We’ve all had those days. You know the ones. When our emotions feel, well, bigger. We might chalk it up to being run down or exhausted. Then trudge through our day hoping to avoid everyone, in it. Have you ever pasted on the ‘I’m fine,’ smile? It feels so wrong, and yet, aren’t we trained to do it? Cheery chit chat, when you’re feeling anything but, is just weird.
There’s a time and a place for everything, but when you’re a recovering addict, stuffing your feelings is dangerous!
Why is it, when I’m not okay, I feel, like I should be? Where did I get this message? We’re not robots. Intellectually, I know it’s perfectly normal to not be okay and yet, my mind still messes with me.
These are the days I tend to be more, inward. Maybe it’s the inner dialogue running in endless, noisy loops that’s really the problem. It goes something like this: Your hair is ugly. Those pants look awful on you. You don’t have time to make your bed. Why is everything so hard? Man I’m tired. Am I walking under water? I don’t want to go to work today. Did I sleep last night?
Uncomfortable emotions are part of our makeup. I know this. I even accept it, on good days. I’ve learned that by avoiding feelings, I get into big trouble. Still, on those rough days, I am so tempted to paste on that smile. It’s almost, second nature.
Thankfully, I have a few good people in my life that I can talk to. I mean really talk, too.
The kind of talk that goes something like this – I’m having a rough day. My brain won’t shut up and I feel like shit.
You have to be careful who you disclose this to. There are two types of responses, you might get back. First is the awkward silence, which leaves you and them, feeling embarrassed. Second, and this one drives me nuts, is when the person I’m talking with tries to fix me. As if me, having a human experience, is somehow strange or shameful. We’re told to cheer up, or practice gratitude. Why? Why should anyone force themselves to feel something, they don’t? Is that even possible?

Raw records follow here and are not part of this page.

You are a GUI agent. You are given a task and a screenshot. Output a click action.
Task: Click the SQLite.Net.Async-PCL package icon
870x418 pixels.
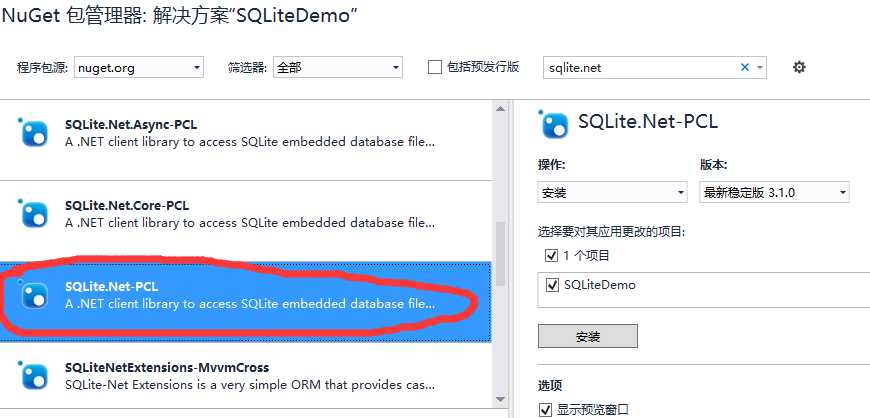(34, 132)
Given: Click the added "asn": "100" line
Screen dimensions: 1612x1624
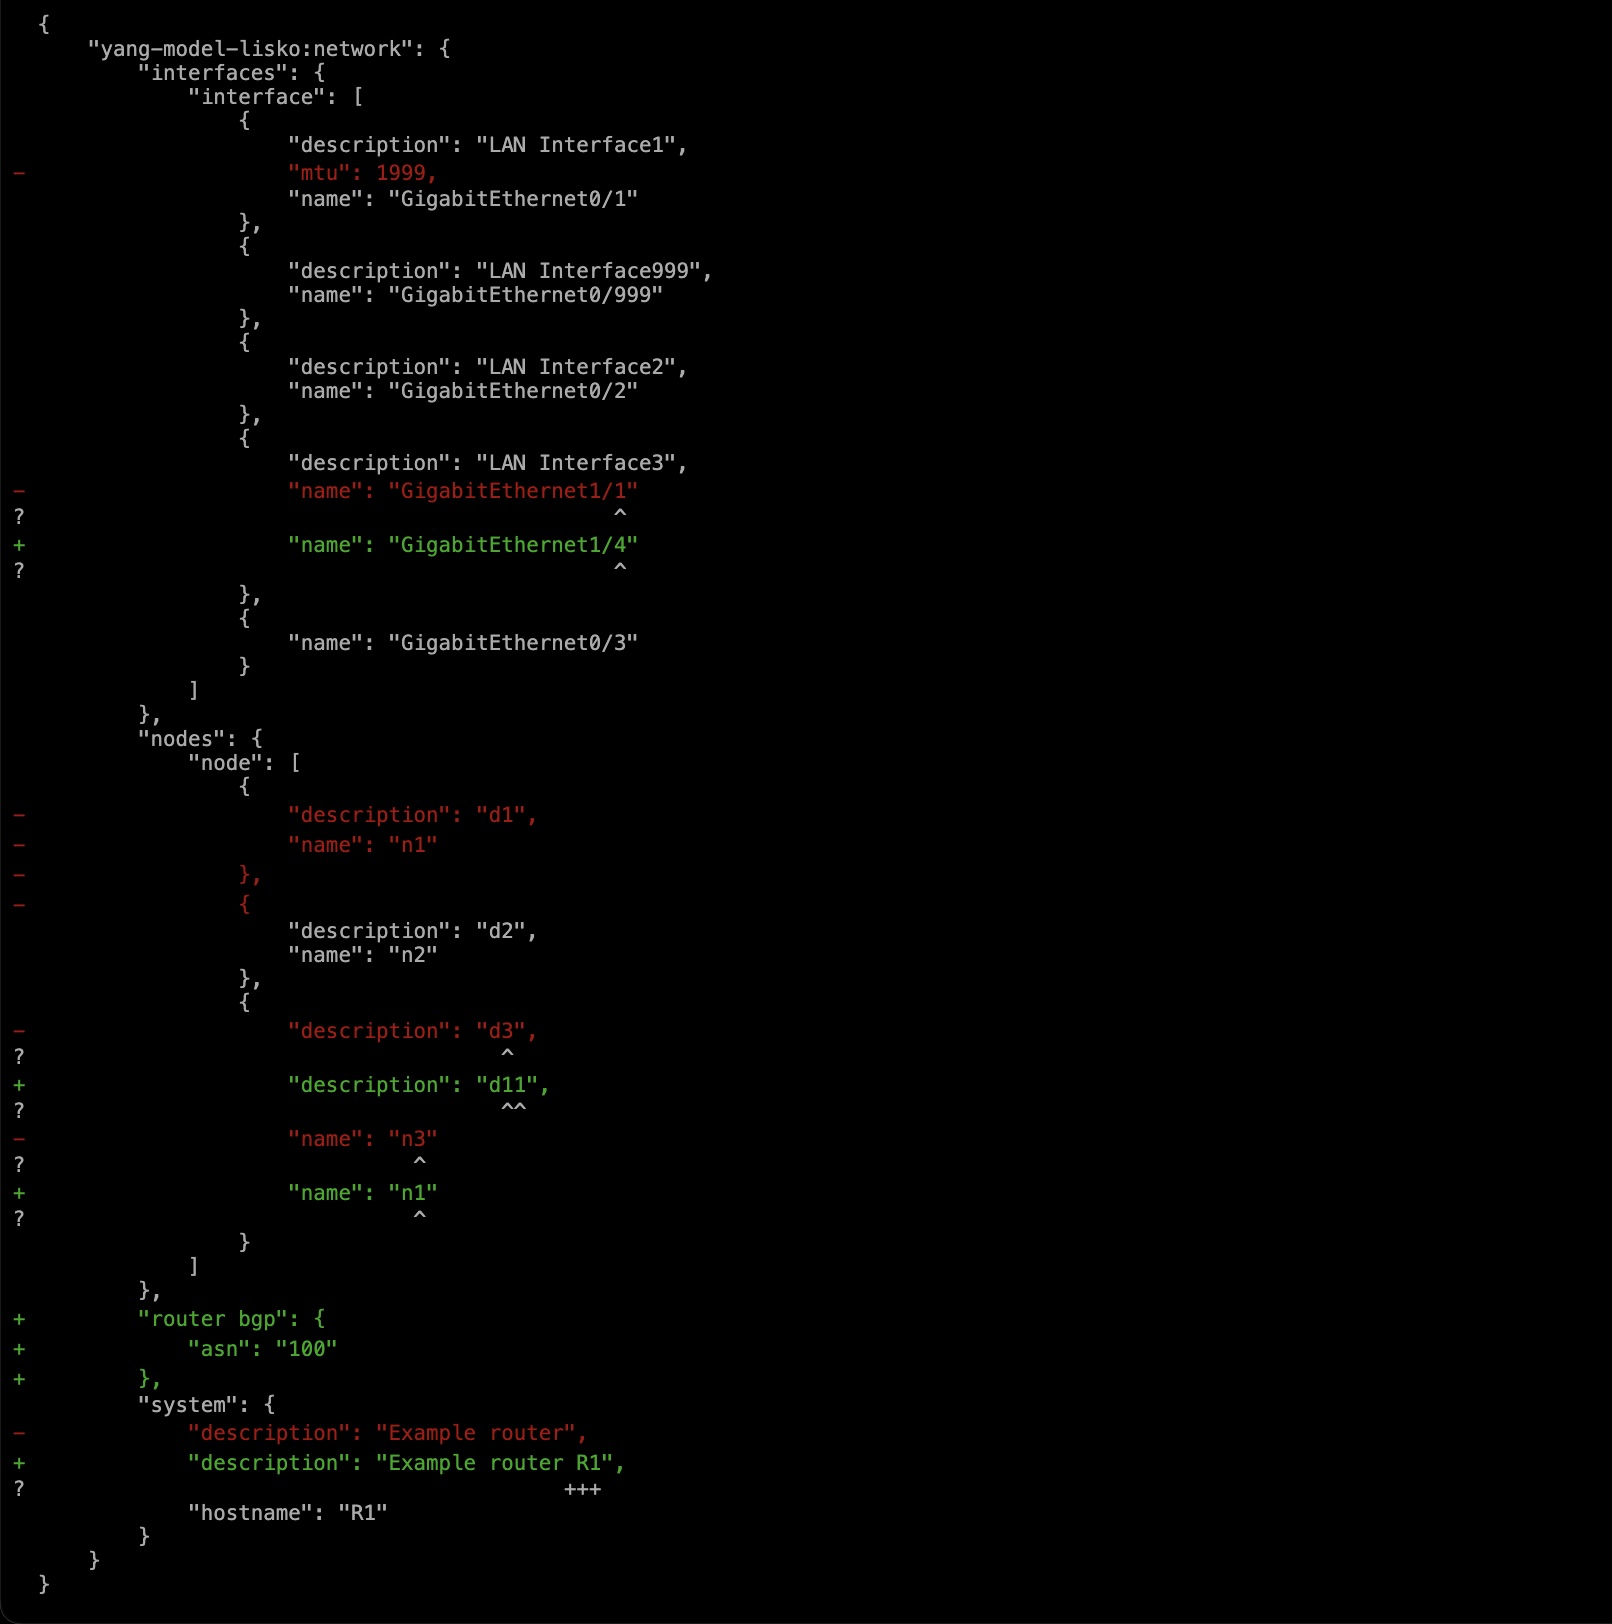Looking at the screenshot, I should 263,1349.
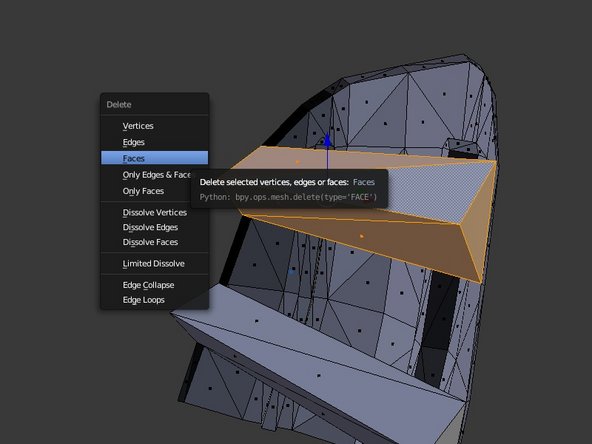Select Dissolve Faces entry
This screenshot has height=444, width=592.
tap(154, 242)
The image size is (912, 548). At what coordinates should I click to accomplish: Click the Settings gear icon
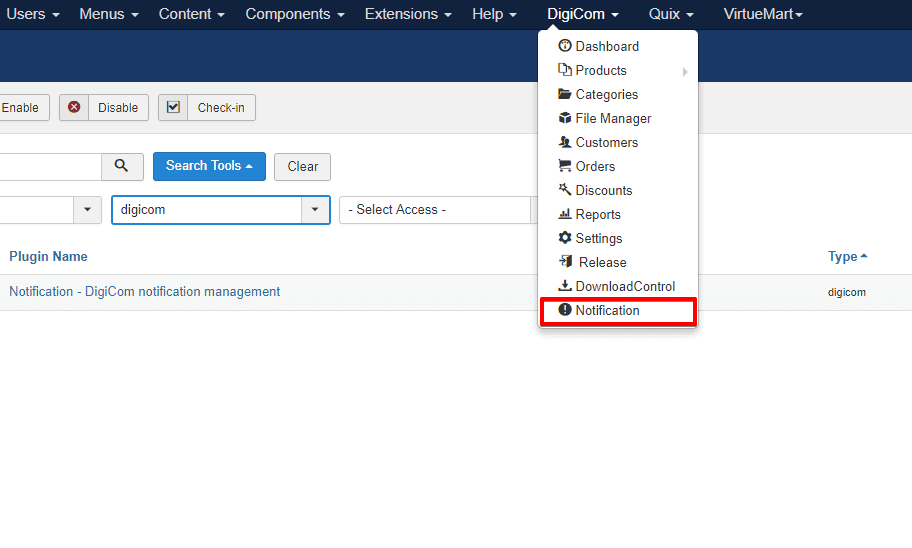click(x=565, y=238)
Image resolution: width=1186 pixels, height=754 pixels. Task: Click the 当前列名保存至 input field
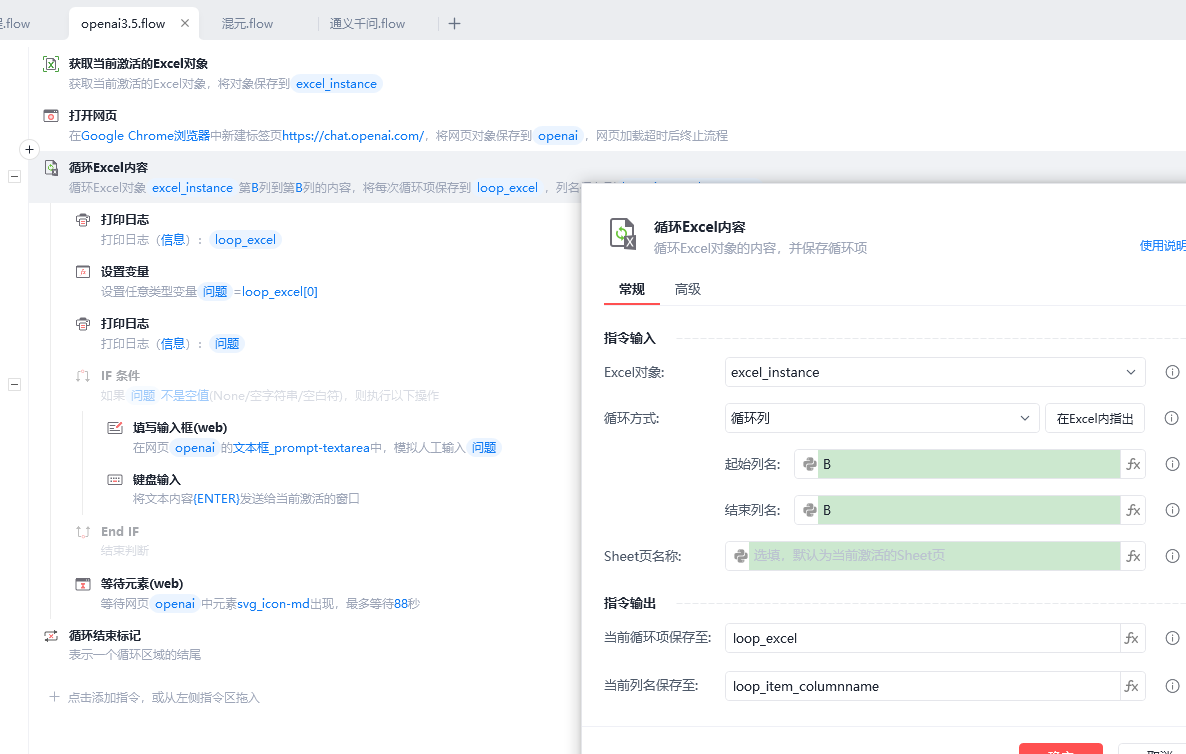(920, 686)
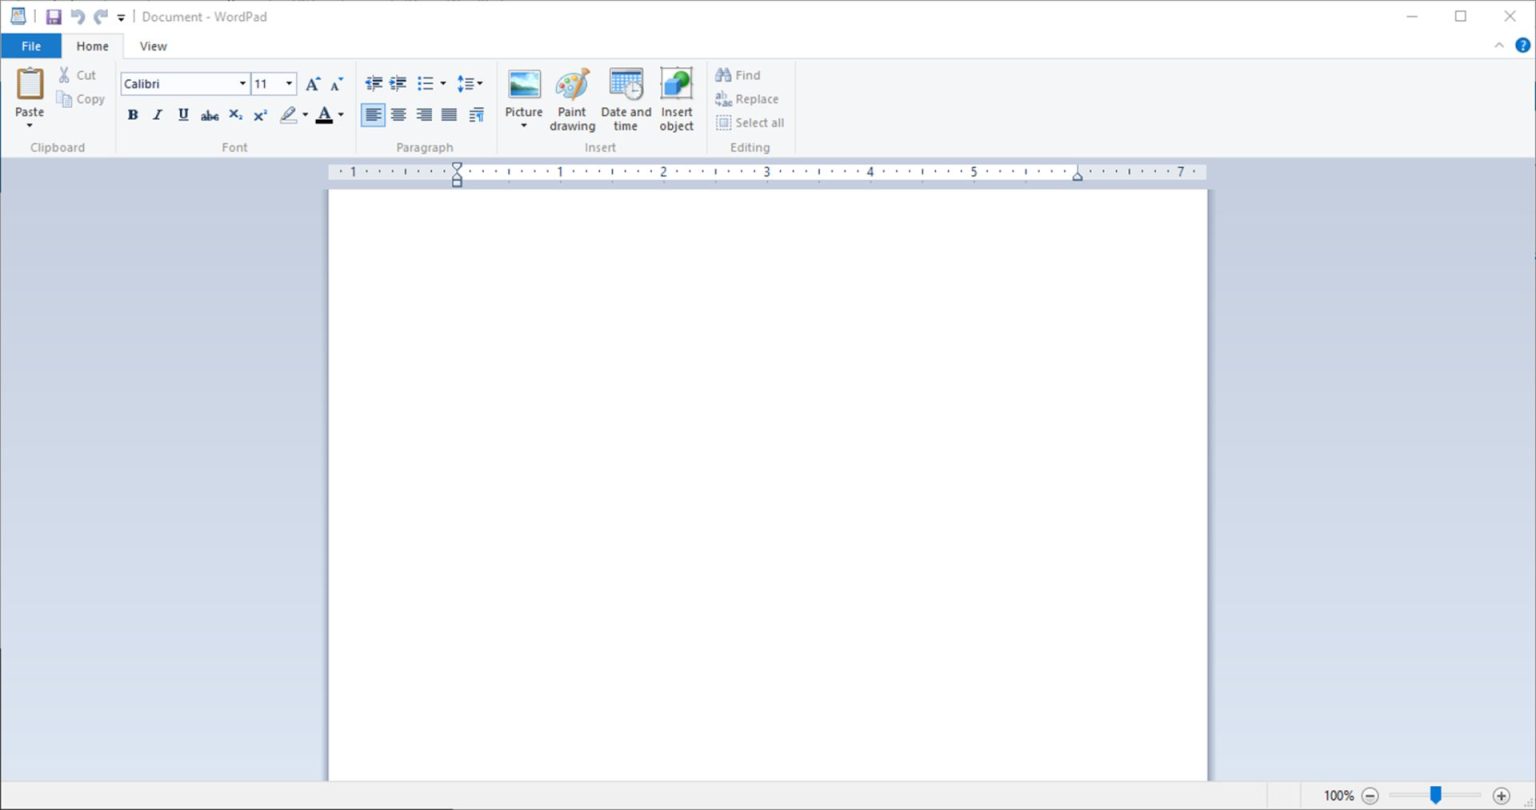Switch to the View tab
Viewport: 1536px width, 810px height.
(x=152, y=46)
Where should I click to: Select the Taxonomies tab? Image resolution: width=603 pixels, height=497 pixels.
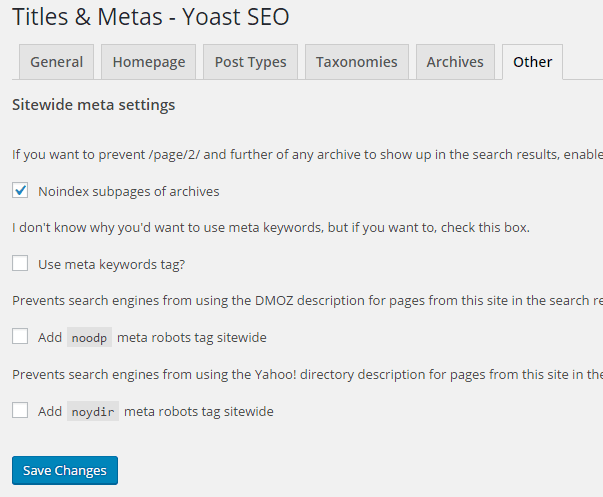356,61
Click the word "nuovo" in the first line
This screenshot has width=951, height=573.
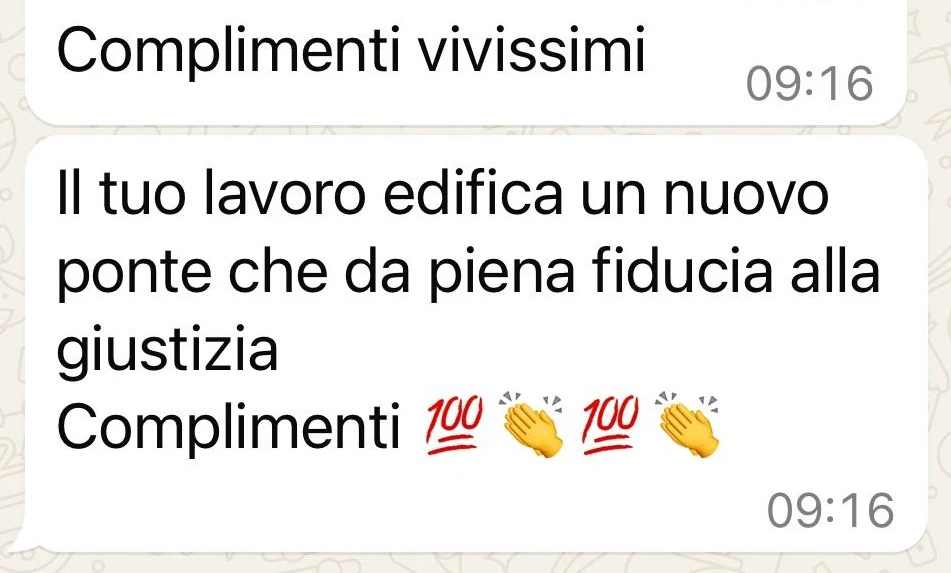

Let’s face it. Watching someone struggle emotionally, is uncomfortable.
When you encourage someone to feel better, the message you’re sending, is this – the feelings you’re having aren’t good. Pick better ones. Ones that can make us both feel good.
We have hundreds of emotions, but most of us stick to these five.
Not too bad
Strangely enough, these five aren’t feelings, they’re judgements.
When we stop judging the way we feel, we have grown up, emotionally.
Addiction starts as a feelings dis-ease.
Recovering addicts learn early on, how important it is to truthfully, share their feelings. Feelings that aren’t shared or debriefed become actions. These actions can lead to relapse.
I’ve spoken with many addicts who say, “I’m not getting anything out of these meetings.” When asked if they shared, their response was no. Rather than share at the meetings, they stop going. Another scenario is an argument with a family member, or friend. Rather than voice their true feelings, they stuff them and then feel resentful. From there they fall back into old, unhealthy behaviours (isolating, case building and feeling sorry for themselves) and eventually, relapse.
We can only hold our breath for so long, before the fallout happens.
In talking with someone who gets this, someone who is also willing to be real, I learn that my rough day – the brain noise and feeling like shit – are just other words, for shame.
Shame is like taxes. You can pay it down, but it won’t stay gone.
In rehab, I found out I’m shame based.
Shame is different than guilt. Guilt says I made a mistake.
Shame says I am one.
Shame is an emotion and a big fat liar. Emotions are always changing. A rough moment can turn into a bonding experience, when shared with the right person.
Many of us yearn for intimacy. Yet when we’re offered it, we can’t handle it. Intimacy – into me you see, allows us to be vulnerable with one another. It’s a partnership. Not a one way street.
Becoming emotionally fluent is the most difficult task any addict will face, when recovering from addiction. Emotions arrest at the time, using first begins.
You can imagine a forty year old man, who first started using at fourteen. He might look all grown up, but inside, he’s still a scared little kid.
The next time you’re trying to make someone else feel better stop and ask yourself this question. What am I feeling right now?If you’re uncomfortable, chances are you’re not helping the person in front of you. What you’re really doing, is avoiding youremotions.
When you recognize this, it can be a game changer. Instead of trying to fix them, share how difficult it is for you. Now you’re on equal footing. This will bring your relationship to a whole new level.
Recovery is more than just living abstinent free. It’s about healthy relationships. Families can repair much of the damage done, when everyone is willing to communicate on a feelings level.
We all have our answers. Sometimes, we just need someone who will listen, to figure them out.